▸ Задания
1: Перепишите без изменений отрывок из текста о закате древнерусской государственности, начиная со слов «Противоборство центростремительных и» и заканчивая словами «развитие было неоднозначным.».
2: Когда, согласно тексту о закате древнерусской государственности, стало очевидно, что процессы разъединения русских княжеств и земель зашли слишком далеко?
3: Перескажите текст о закате древнерусской государственности в двух предложениях.

▸ Текст для чтения
Закат государственности (вместо эпилога)
Противоборство центростремительных и центробежных сил в общественно-политической жизни Древнерусского государства продолжалось и приобретало острые формы в течение всей эпохи удельной или феодальной раздробленности. Временами факторы объединительные брали верх, и это находило выражение в достижениях системы коллективного сюзеренитета или деятельности удачных дуумвиратов, а также в успешных и сплоченных действиях против половецкой угрозы. Однако на рубеже XII и XIII вв. стало очевидным, что процессы, разъединявшие русские княжества и земли, зашли слишком далеко, и возврата к прошлому не может быть. Для этого существовали весомые, исторически объективные причины, вызванные к жизни развитием древнерусского общества, прежде всего — социально-экономическим. Само это развитие было неоднозначным.

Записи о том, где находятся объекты
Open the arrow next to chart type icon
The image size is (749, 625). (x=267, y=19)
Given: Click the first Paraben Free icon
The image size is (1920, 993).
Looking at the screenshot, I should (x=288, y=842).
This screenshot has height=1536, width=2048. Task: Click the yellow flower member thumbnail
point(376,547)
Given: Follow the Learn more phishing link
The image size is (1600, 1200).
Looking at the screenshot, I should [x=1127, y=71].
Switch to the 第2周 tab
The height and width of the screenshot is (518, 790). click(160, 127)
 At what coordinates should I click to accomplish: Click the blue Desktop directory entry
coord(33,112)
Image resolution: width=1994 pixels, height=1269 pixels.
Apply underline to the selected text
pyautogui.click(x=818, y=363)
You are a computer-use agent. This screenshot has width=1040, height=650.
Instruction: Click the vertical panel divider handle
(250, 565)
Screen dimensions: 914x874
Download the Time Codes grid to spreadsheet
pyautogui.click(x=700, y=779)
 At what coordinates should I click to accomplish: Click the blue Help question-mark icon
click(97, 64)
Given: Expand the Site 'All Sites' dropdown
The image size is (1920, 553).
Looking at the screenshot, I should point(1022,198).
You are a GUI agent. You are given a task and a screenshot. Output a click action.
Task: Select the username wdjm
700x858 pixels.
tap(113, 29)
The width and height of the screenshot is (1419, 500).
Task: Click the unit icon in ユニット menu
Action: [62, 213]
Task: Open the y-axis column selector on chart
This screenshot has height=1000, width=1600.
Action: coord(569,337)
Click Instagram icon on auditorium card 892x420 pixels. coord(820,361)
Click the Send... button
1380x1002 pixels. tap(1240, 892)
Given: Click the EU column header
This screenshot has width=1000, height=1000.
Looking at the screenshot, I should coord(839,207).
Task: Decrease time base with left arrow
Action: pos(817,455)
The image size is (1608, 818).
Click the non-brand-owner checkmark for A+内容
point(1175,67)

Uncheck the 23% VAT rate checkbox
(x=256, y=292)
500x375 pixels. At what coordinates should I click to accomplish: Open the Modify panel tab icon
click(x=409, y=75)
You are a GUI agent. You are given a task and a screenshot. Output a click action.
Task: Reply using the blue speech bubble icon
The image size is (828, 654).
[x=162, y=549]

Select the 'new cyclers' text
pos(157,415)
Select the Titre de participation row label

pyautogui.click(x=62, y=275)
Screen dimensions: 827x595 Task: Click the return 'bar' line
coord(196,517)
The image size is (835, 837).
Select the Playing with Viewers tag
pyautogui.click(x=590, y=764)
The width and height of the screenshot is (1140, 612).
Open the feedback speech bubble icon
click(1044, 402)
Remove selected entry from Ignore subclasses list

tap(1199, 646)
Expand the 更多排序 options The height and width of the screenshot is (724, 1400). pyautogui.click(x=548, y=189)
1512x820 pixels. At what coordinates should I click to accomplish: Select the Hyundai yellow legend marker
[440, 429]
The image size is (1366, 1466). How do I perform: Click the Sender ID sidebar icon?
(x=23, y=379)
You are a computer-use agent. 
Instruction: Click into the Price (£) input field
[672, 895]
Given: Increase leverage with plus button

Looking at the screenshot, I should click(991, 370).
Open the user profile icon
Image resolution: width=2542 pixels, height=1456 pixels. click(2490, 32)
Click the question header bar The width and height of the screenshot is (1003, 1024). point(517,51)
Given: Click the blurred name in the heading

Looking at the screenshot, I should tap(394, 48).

▸ Ответы к заданиям
1:
Противоборство центростремительных и центробежных сил в общественно-политической жизни Древнерусского государства продолжалось и приобретало острые формы в течение всей эпохи удельной или феодальной раздробленности. Временами факторы объединительные брали верх, и это находило выражение в достижениях системы коллективного сюзеренитета или деятельности удачных дуумвиратов, а также в успешных и сплоченных действиях против половецкой угрозы. Однако на рубеже XII и XIII вв. стало очевидным, что процессы, разъединявшие русские княжества и земли, зашли слишком далеко, и возврата к прошлому не может быть. Для этого существовали весомые, исторически объективные причины, вызванные к жизни развитием древнерусского общества, прежде всего — социально-экономическим. Само это развитие было неоднозначным.

2: На рубеже XII и XIII веков.

3: В эпоху феодальной раздробленности в Древнерусском государстве шла острая борьба объединительных и разъединительных сил, и временами верх брало объединение, например в сплоченных действиях против половцев. Однако на рубеже XII и XIII вв. стало ясно, что разъединение зашло слишком далеко, и у этого были объективные причины, прежде всего социально-экономическое развитие общества.